Steve Haner’s recent post on TCI referred to RGGI and TCI as interstate compacts. That caught my attention. Long ago, in my political science courses, I learned about interstate compacts (my professor wrote what was then the definitive study on interstate compacts). The U.S. Constitution provides, “No state shall, without the consent of Congress…enter into any agreement or compact with another state….” (Article I, Section 10) Virginia has entered into a number of agreements with other states that fall under the ambit of this provision.  The Atlantic States Marine Fisheries Commission, which sets limits on the catches of certain fish species, is one example. Another, more familiar, example is the Washington Metropolitan Area Transit Authority. But  RGGI and TCI have not been approved by Congress, which puzzled me.

It turns out that not all agreements among states constitute an “interstate compact” in the Constitutional sense. The Supreme Court in its first case dealing with interstate compacts (Tennessee v. Virginia, 1895), and confirmed in 1985 in its most recent case on this subject, declared that an agreement among states does not require the consent of Congress if it does not infringe on, or encroach upon, federal supremacy.

The issue of whether RGGI needed Congressional approval came up in its early days. A  Harvard Law Review note set out the arguments in great detail. It would seem that the terms and wording of an agreement among states is important in this consideration. A recent article in the National Tax Journal suggests that “the states’ retention of their individual powers to adopt or reject regulations and to withdraw from the agreement at any time is relevant to finding that an agreement does not require congressional consent under the compact clause.” So far, the RGGI has not been challenged in federal court on the issue of whether it is an interstate compact within the meaning of Article I of the Constitution.

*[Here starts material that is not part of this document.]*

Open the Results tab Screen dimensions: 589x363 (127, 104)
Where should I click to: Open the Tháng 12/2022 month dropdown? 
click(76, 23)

This method of banding together to address a problem without triggering the interstate compact provision of the Constitution provides states flexibility in an era in which Congress is largely dysfunctional. It also presents a conundrum for conservatives and liberals alike. On the one hand, conservative generally like states exercising independence from the federal government. On the other, when it comes to addressing climate change, they do not like the directions in which some states are going. For liberals, who usually like to turn to the federal government for action and distrust states, this use of states to bypass the federal government must seem disconcerting.

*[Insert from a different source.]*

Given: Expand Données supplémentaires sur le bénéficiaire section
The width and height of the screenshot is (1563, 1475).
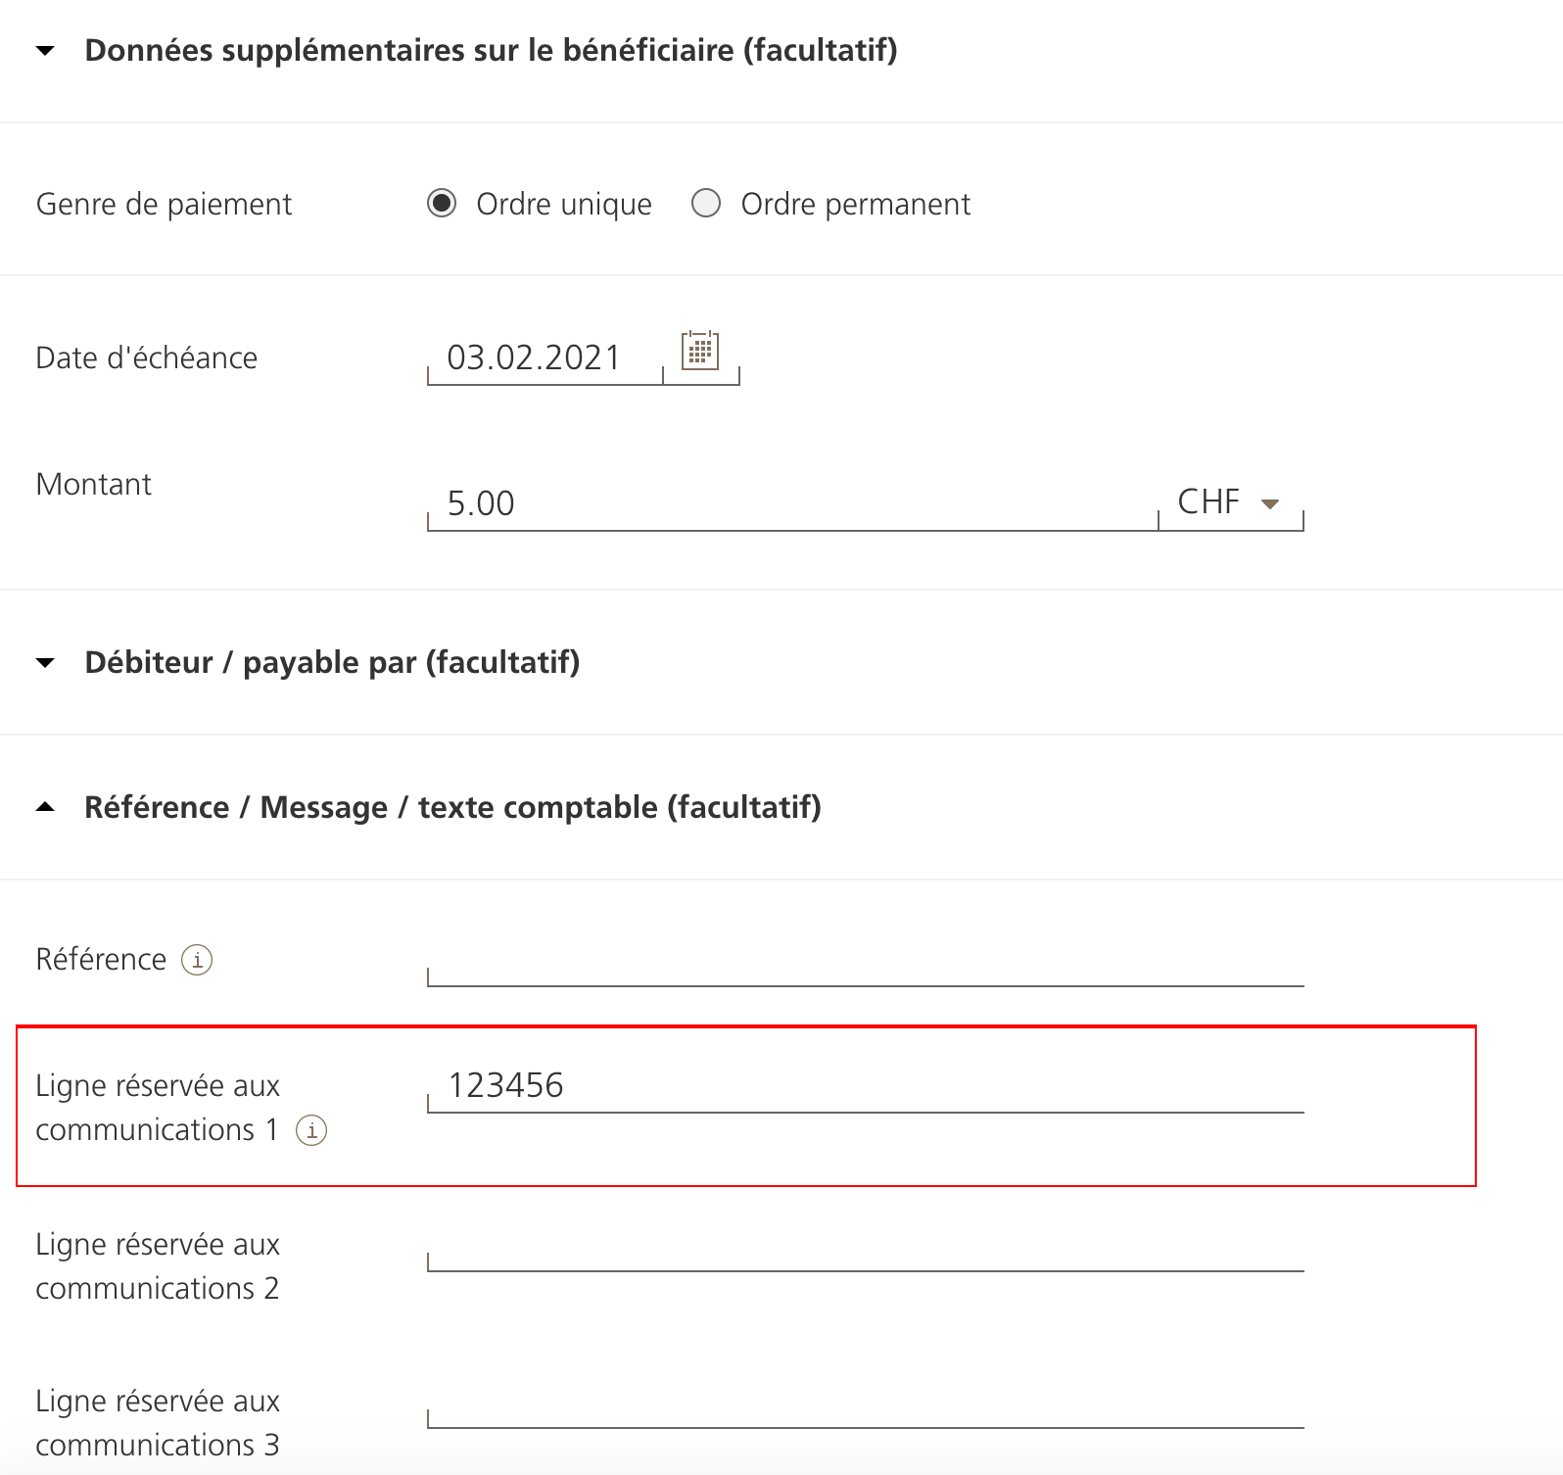Looking at the screenshot, I should (x=45, y=51).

Without getting into the details of RGGI, of which I am not knowledgeable, I do not have a problem with the idea of states joining together to reduce carbon emissions. It is a prime example of their performing their function as “laboratories of democracy,” as Justice Brandeis so well phrased it. I am uneasy, however, about Virginia participating in RGGI through executive action, rather than legislative.

If a democratic government, federal or state, is going to embark on a major initiative, the representatives, chosen by the citizens of that government to make policy, should be the ones that make the decision to do so. It is worth noting that eight of the original nine member states enacted legislation authorizing participation in RGGI. Only New York utilized existing statutory authority. New York courts upheld this action of the executive branch and there may be sufficient existing statutory authority for the Northam administration to join RGGI without further action by the General Assembly. Nevertheless, whether positive or negative, this action will have a significant impact on Virginia citizens and it should be the legislative branch that makes the decision on such a major policy initiative.